* [WHAT THE EXERCISE ASKS]: For the word "computer", return each line of the data in which it occurs.

Saved entries
____________
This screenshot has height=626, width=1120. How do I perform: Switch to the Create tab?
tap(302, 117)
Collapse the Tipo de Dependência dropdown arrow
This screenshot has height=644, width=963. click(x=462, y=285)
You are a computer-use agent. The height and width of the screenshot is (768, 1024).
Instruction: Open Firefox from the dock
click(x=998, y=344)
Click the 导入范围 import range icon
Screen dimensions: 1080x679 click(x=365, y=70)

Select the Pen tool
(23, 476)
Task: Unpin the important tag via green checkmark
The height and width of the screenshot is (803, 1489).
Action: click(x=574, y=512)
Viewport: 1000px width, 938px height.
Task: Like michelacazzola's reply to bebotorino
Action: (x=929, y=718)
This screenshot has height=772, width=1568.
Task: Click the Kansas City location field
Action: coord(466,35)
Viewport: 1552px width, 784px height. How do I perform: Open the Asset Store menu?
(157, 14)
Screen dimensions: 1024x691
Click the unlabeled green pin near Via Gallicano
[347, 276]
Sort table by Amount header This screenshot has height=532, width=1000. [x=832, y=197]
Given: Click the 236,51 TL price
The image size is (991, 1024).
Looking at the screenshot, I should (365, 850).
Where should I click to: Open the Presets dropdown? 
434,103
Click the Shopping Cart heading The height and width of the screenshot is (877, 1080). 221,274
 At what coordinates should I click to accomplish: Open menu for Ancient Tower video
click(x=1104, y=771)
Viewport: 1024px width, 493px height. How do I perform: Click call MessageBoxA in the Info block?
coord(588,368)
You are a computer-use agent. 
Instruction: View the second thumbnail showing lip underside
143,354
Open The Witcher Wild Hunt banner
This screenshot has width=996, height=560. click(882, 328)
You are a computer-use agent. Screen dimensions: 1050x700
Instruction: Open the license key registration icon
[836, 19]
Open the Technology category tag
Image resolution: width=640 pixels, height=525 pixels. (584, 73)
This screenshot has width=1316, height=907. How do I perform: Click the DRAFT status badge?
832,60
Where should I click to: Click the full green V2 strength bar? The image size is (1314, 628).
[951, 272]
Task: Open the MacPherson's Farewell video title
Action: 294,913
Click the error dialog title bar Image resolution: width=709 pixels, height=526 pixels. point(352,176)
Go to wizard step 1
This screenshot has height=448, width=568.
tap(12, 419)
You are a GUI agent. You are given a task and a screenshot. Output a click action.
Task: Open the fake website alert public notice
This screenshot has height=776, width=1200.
____________
* [RESULT OF THE TASK]:
You are a computer-use agent. The height and width of the screenshot is (768, 1024).
You are a computer-use agent. 
You are a computer-use agent. Screen dimensions: 1050x700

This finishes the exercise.